Nevertheless, all of this does add to the growing body of evidence that social media is providing rather unrealistic images of people’s bodies, which, in turn, may be decreasing people’s satisfactions with their own bodies. For example, a systematic review published last month in the journal Obesity Reviews found 21 studies published between 2019 and 2023 that looked at the relationship between adolescents’ social media use, mental health and diets. These studies overall showed that social media use was associated with depressive and disordered eating symptoms, body dissatisfaction, and anxiety.
So what can be done about this? It’s not as if society can start banning selfies like the fictional town Bomont banned dancing in the 1984 movie Footloose. Social media companies won’t begin insisting, “All photos that you post must be taken by someone else.” Even before the advent of social media, Hollywood, advertising firms and other sectors have long been bombarding you with images to shape what you should consider to be attractive. This in all likelihood will continue. And selfies, social media and all the like and “likes” are most likely here to stay. In fact, who knows what other you-should-look-like-this technology will emerge in the coming years.
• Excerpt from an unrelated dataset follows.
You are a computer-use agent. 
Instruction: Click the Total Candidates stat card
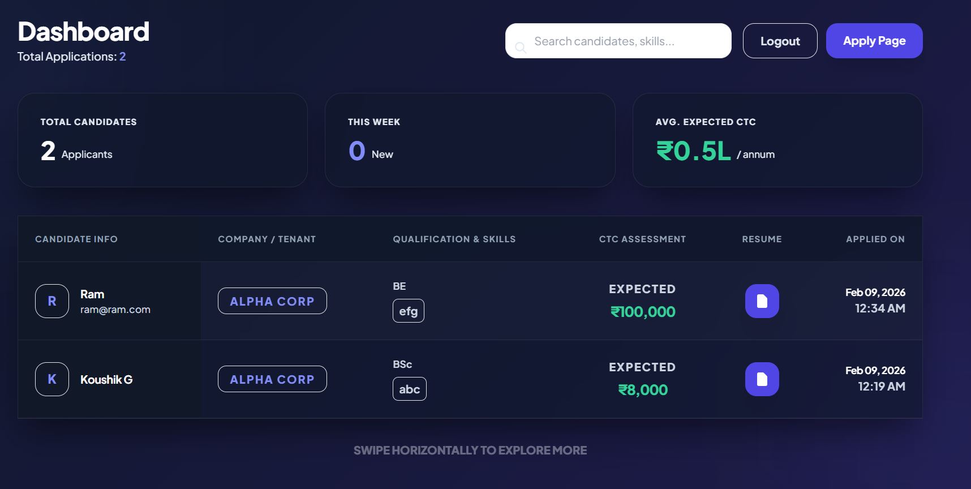coord(162,140)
Therefore, there needs to be more appreciation of how unrealistic everything on social media can be. It isn’t in people’s selfie-interest to use what’s seen on social media to base their self-image and self-esteem. More effort is needed to ground kids as well as adults more in real life to help them understand that looks are subjective and then a person’s worth is based more on what’s inside. After all, if you don’t have a great sense of self, you could end up being swayed by what you see in selfies.